* BEGIN *

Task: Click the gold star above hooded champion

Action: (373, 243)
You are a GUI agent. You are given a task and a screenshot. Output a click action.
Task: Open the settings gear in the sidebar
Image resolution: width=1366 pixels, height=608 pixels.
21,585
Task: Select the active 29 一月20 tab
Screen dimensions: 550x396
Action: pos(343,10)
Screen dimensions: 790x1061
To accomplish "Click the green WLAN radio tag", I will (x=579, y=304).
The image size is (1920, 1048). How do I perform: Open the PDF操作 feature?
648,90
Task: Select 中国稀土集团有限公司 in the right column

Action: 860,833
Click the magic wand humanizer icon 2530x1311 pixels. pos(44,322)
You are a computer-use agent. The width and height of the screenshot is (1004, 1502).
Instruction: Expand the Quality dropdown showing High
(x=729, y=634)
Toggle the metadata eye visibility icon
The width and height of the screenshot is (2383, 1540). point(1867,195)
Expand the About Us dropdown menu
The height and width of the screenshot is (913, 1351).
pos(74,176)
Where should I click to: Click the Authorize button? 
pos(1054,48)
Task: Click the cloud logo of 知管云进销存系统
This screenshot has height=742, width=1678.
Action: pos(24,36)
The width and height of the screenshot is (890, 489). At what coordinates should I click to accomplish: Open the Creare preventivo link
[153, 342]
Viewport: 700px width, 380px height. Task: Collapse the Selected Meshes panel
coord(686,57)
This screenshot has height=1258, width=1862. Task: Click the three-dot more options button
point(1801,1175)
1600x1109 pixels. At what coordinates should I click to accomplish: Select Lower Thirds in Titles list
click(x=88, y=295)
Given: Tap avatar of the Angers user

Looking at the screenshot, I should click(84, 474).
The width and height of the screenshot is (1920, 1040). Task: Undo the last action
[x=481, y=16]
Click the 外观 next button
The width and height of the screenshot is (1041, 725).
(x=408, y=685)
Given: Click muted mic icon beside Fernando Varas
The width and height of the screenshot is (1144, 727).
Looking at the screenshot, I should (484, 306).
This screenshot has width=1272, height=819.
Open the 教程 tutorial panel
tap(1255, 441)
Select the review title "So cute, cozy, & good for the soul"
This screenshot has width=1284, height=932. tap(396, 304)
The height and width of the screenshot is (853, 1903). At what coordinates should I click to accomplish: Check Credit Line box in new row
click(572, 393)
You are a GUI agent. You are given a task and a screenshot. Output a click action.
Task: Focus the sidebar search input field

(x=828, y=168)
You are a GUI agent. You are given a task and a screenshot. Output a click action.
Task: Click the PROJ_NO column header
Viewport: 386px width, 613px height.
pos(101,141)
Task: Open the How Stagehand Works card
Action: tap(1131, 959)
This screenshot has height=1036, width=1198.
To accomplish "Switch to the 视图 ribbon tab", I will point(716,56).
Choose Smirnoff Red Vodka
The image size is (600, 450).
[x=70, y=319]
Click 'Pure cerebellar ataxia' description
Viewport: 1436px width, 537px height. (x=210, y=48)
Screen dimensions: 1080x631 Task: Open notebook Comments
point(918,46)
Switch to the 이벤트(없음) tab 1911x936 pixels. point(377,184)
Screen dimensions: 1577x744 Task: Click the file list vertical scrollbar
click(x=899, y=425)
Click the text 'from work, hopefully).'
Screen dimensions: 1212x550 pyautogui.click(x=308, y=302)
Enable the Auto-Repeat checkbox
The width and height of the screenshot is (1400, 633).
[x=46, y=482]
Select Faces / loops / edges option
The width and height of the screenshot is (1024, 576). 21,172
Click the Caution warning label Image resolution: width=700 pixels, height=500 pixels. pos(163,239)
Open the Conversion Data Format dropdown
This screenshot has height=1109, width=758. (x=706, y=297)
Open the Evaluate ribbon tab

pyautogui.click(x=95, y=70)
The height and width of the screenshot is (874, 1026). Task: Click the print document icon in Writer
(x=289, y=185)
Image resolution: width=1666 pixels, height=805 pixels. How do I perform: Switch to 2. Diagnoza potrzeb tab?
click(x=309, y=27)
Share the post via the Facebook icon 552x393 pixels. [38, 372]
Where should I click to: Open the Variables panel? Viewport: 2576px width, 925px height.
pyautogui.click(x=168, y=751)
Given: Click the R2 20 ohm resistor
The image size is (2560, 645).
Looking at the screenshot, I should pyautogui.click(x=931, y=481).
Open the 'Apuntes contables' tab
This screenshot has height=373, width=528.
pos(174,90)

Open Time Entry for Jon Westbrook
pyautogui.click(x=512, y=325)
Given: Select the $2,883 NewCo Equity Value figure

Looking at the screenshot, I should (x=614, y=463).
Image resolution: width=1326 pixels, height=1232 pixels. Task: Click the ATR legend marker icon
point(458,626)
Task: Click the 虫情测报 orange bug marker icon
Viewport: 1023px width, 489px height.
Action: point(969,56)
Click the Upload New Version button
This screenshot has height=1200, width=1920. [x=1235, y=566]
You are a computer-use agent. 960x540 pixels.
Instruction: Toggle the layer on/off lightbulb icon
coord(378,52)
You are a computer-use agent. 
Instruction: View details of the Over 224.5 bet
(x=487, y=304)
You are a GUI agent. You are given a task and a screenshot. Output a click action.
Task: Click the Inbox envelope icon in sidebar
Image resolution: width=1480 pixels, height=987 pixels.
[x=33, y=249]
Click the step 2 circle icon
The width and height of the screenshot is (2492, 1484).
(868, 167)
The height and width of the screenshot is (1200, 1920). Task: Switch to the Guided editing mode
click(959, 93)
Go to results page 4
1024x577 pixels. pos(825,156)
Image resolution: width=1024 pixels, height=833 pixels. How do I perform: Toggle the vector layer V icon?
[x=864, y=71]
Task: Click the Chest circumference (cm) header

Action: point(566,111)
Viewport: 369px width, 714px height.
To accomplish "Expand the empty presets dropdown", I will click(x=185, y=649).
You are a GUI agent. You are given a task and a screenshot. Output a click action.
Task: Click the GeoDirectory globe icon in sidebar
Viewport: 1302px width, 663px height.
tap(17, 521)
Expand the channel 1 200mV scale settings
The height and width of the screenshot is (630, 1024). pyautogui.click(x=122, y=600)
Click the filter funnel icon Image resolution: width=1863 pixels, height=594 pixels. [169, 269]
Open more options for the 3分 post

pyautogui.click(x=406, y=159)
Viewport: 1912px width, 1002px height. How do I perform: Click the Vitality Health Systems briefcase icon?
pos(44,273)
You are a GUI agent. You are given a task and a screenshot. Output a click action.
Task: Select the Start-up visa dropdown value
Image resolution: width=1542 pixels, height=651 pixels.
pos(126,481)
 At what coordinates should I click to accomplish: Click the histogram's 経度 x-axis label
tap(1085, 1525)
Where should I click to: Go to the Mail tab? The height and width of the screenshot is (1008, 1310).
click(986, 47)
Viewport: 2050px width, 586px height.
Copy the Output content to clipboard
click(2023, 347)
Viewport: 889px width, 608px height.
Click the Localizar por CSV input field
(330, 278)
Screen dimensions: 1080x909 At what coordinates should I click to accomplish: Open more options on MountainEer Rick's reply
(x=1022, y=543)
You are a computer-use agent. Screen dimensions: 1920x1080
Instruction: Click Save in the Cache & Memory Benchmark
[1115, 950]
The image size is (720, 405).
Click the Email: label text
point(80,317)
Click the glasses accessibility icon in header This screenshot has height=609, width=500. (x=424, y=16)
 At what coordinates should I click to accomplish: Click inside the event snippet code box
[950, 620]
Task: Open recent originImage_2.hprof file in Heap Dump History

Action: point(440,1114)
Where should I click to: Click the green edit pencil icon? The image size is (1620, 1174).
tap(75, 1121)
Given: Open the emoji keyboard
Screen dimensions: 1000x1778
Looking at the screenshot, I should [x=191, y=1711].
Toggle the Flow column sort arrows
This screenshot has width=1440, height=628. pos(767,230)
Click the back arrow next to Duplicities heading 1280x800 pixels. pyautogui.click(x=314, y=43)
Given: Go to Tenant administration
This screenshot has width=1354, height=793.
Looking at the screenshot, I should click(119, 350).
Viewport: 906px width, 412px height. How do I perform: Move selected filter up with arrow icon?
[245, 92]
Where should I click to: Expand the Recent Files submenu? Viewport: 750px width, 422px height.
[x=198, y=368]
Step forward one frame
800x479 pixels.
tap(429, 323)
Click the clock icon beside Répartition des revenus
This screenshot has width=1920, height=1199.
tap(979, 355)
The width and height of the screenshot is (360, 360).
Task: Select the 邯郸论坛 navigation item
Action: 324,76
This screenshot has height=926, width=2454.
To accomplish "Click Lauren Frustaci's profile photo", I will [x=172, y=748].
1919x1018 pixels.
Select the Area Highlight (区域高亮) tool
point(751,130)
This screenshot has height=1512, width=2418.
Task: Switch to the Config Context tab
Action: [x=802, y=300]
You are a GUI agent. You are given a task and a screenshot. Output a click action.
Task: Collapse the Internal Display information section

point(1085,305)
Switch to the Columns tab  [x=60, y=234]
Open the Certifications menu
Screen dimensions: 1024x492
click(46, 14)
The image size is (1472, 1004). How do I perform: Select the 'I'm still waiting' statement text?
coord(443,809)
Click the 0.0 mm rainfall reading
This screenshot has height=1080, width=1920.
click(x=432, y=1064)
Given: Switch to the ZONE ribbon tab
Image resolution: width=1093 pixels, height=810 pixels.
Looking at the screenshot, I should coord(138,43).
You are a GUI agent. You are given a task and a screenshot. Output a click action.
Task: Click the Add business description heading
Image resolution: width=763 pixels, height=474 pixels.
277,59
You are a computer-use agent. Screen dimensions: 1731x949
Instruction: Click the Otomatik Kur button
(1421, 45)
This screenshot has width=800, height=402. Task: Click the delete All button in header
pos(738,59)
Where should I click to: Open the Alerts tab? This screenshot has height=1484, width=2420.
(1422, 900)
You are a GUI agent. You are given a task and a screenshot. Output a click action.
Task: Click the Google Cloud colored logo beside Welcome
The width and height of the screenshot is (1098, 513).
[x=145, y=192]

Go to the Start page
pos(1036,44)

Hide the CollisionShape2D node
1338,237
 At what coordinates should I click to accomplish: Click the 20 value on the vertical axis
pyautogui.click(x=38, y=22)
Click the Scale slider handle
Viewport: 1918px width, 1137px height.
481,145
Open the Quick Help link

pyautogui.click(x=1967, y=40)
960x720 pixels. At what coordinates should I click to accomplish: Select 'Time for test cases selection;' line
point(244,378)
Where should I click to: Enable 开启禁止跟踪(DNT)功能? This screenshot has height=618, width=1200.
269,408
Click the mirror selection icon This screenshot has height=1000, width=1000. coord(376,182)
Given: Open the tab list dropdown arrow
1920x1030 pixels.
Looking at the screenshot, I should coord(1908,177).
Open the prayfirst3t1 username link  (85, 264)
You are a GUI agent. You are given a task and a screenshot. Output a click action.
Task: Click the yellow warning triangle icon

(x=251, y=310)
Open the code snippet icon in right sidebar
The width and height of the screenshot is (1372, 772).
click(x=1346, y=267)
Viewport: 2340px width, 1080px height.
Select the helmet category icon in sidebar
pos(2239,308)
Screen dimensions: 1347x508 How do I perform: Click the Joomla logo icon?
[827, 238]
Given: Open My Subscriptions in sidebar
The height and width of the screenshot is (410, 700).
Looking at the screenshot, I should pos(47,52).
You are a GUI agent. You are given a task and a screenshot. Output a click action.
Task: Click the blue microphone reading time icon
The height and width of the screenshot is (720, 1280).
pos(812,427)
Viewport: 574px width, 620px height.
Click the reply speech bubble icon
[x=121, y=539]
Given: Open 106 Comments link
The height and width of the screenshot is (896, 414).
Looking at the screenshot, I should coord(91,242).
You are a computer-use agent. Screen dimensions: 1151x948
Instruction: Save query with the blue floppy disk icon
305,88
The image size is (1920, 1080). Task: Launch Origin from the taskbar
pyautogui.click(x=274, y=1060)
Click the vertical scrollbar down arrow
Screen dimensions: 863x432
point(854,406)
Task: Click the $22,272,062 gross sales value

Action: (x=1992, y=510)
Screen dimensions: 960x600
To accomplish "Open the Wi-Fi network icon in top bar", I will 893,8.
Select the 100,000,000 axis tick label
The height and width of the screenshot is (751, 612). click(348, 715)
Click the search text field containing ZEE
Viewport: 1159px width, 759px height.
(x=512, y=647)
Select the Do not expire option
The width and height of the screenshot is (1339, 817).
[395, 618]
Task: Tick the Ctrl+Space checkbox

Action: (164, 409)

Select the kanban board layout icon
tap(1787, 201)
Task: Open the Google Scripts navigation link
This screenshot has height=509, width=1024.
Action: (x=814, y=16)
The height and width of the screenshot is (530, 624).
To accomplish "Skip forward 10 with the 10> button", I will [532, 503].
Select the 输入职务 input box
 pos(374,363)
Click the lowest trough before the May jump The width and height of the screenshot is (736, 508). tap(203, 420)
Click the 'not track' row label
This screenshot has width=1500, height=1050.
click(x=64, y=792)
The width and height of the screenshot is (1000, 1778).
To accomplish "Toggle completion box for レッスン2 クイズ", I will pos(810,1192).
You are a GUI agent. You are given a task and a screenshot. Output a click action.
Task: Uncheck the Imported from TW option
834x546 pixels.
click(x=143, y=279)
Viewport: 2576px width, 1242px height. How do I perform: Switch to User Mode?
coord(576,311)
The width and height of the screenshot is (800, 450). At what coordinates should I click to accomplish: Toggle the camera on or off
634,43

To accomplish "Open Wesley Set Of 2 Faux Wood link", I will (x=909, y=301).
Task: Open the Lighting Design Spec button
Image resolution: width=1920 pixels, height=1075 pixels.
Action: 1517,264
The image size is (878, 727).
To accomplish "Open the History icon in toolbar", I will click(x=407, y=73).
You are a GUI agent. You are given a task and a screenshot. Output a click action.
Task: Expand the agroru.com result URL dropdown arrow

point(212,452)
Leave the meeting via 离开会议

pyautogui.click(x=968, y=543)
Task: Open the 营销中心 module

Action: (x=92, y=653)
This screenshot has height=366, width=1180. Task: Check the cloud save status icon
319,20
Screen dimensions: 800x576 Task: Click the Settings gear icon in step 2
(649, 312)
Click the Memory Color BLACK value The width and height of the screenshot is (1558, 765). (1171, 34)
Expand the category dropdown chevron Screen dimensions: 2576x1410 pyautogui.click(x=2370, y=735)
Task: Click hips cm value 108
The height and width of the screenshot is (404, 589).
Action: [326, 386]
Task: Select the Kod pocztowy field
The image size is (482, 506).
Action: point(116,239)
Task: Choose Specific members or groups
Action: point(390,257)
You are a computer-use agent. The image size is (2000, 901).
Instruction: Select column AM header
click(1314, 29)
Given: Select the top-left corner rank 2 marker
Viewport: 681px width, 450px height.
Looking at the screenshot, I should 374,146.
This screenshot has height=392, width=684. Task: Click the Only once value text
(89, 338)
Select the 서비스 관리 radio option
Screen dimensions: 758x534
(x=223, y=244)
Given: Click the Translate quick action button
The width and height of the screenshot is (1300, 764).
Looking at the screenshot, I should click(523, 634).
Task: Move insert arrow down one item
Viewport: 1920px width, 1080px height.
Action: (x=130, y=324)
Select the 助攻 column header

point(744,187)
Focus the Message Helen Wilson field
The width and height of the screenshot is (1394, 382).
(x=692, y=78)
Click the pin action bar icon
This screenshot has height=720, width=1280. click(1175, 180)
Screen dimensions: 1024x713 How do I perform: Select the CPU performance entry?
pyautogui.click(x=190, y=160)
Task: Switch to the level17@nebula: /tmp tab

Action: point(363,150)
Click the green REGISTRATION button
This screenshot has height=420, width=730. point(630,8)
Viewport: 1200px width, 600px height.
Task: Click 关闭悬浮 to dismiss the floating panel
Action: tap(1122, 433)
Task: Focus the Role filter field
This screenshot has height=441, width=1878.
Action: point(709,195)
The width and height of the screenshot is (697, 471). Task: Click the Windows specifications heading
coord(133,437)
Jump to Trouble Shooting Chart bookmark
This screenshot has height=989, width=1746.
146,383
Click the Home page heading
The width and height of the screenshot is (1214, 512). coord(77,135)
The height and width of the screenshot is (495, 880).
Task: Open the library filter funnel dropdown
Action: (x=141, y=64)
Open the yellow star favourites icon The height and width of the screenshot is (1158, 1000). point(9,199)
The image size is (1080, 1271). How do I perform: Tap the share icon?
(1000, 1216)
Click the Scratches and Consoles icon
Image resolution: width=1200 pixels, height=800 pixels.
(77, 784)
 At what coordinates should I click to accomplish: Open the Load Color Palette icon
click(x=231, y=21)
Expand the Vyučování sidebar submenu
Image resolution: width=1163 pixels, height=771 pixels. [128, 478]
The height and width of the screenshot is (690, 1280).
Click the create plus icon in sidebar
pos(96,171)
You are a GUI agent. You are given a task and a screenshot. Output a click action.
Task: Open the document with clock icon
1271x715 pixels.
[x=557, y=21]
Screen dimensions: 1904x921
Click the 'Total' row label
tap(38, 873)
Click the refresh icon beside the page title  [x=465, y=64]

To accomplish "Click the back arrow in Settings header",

* END *

• What you have to do
Starting with the line containing "Given: Go to Tenant administration" and going on through the line containing "coord(443,809)", rewrite those lines of the material with "Collapse" changed to "Hide" and everything else left unchanged.

• Task output
Given: Go to Tenant administration
This screenshot has width=1354, height=793.
Looking at the screenshot, I should click(119, 350).
Viewport: 906px width, 412px height. How do I perform: Move selected filter up with arrow icon?
[245, 92]
Where should I click to: Expand the Recent Files submenu? Viewport: 750px width, 422px height.
[x=198, y=368]
Step forward one frame
800x479 pixels.
tap(429, 323)
Click the clock icon beside Répartition des revenus
This screenshot has width=1920, height=1199.
tap(979, 355)
The width and height of the screenshot is (360, 360).
Task: Select the 邯郸论坛 navigation item
Action: 324,76
This screenshot has height=926, width=2454.
To accomplish "Click Lauren Frustaci's profile photo", I will [x=172, y=748].
1919x1018 pixels.
Select the Area Highlight (区域高亮) tool
point(751,130)
This screenshot has height=1512, width=2418.
Task: Switch to the Config Context tab
Action: [x=802, y=300]
You are a GUI agent. You are given a task and a screenshot. Output a click action.
Task: Hide the Internal Display information section

point(1085,305)
Switch to the Columns tab  [x=60, y=234]
Open the Certifications menu
Screen dimensions: 1024x492
click(46, 14)
The image size is (1472, 1004). How do I perform: Select the 'I'm still waiting' statement text?
coord(443,809)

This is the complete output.